Pour une réponse financière à la mesure des enjeux africains

[Africa Diligence] Le gap du financement des projets en Afrique est estimé annuellement à 200 millions de dollars. Les marchés des capitaux, dont le capital investissement, restent limités ne pesant que 5% du financement des entreprises, contre 95% pour le secteur bancaire. Le Club Afrique Développement estime qu’il est désormais nécessaire d’apporter une réponse financière à la mesure des enjeux.

L’Afrique a besoin de près de 200 milliards de dollars de financement par an. Si les flux financiers extérieurs vers le continent sont en progression constante, évoluant de 100 milliards de dollars en 2000 à 182,8 milliards en 2015 – signe de l’attractivité croissante du continent aux yeux des investisseurs – ils s’avèrent encore insuffisants. «Pour le seul secteur des infrastructures, l’Afrique n’arrive à mobiliser que la moitié du besoin annuel de financement estimé à près de 100 milliards de dollars», a indiqué Youssef Rouissi. Le directeur général adjoint à Attijariwafa bank, en charge de la Banque de financement et d’investissement, s’exprimait le 26 octobre à Casablanca à l’occasion d’une conférence sur les leviers de financement de projets en Afrique, organisée par le Club Afrique Développement du groupe Attijariwafa bank. «Le choix d’une telle thématique fait écho aux besoins considérables d’investissement de notre continent et à la nécessité d’apporter une réponse financière à la mesure des enjeux», a-t-il indiqué. Selon lui, le continent fait face à au moins trois défis majeurs, dont celui énergétique. Il importe en effet 60% de son énergie et seuls 32% des Africains ont accès à l’électricité. Environ 46 milliards de dollars devront être investis chaque année afin de combler le gap énergétique. Un autre défi majeur concerne la transformation de l’agriculture du continent qui compte 65% des terres arables non cultivées dans le monde, mais importe annuellement – en net – pour 35 milliards de dollars de nourriture. En outre, le défi de l’urbanisation s’impose également au vu de la population urbaine qui devrait dépasser la barre des 900 millions d’habitants à l’horizon 2040, avec tous les enjeux en termes d’investissements dans les infrastructures, la connectivité et les services de base. «L’Afrique aura ainsi besoin, pour faire face à l’ampleur des défis, d’augmenter considérablement son autonomie financière et d’assurer une meilleure mobilisation de son épargne intérieure aussi bien à travers les canaux bancaires que ceux des marchés de capitaux, en parfaite complémentarité avec les sources de financement internationales», estime Youssef Rouissi.

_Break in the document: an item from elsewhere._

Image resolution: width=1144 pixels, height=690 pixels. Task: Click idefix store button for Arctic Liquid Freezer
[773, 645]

Pour Lamia Merzouki, DGA de Casablanca Finance City, les marchés des capitaux, dont le capital-investissement, restent limités en Afrique puisqu’ils ne contribuent qu’à hauteur de 5% au financement des  entreprises contre 95% pour le secteur bancaire. Cette tendance s’explique notamment par l’essor de grands groupes bancaires panafricains, notamment marocains, au moment où les marchés boursiers africains souffrent d’une fragmentation et de l’absence de taille critique. Ceci en raison, entre autres, d’une faible intégration régionale, alors que les économies locales sont animées majoritairement par des TPME.

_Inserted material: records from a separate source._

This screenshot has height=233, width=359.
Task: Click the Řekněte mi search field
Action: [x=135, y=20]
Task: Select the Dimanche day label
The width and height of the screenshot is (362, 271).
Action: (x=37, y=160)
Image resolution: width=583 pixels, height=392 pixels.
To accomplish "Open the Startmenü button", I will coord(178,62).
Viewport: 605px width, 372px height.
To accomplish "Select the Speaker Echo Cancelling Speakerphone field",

Badr Benyoussef, directeur du Développement de la Bourse de Casablanca, estime, lui, que le marché financier se développe en Afrique, mais les PME restent culturellement en dehors de ce marché.

Selon une étude réalisée au Maroc, une entreprise sur 15 uniquement connaît le rôle de la Bourse. Un travail de sensibilisation et de formation s’avère ainsi nécessaire.  Aux yeux de Younes Addou, vice-président Finance d’OCP Africa, même au niveau du marché bancaire, l’accès au financement des PME reste difficile, car souvent celles-ci ne remplissent pas tous les critères d’éligibilité à un prêt bancaire solvable. Koen Beckers, PDG d’Albatros Energy estime lui aussi que le problème ne réside pas toujours dans le financement, mais souvent dans le développement de projets bancables.

Pour les entreprises bien structurées, le défi demeure dans la disponibilité des financements à long terme, particulièrement pour les grands projets énergétiques ou d’infrastructures. «Le gap de financement dans les infrastructures est dû en grande partie à la limitation de leur développement au secteur public, le privé n’ayant été encouragé à y contribuer que ces dernières années. Or la majorité des États africains disposent de ressources limitées», a indiqué, pour sa part, Koffi Klousseh, directeur du développement de projets du Fonds Africa 50. D’où la nécessité d’accélérer le développement de partenariats public-privé (PPP) en vue d’attirer les investissements pour les infrastructures et les services concessionnels.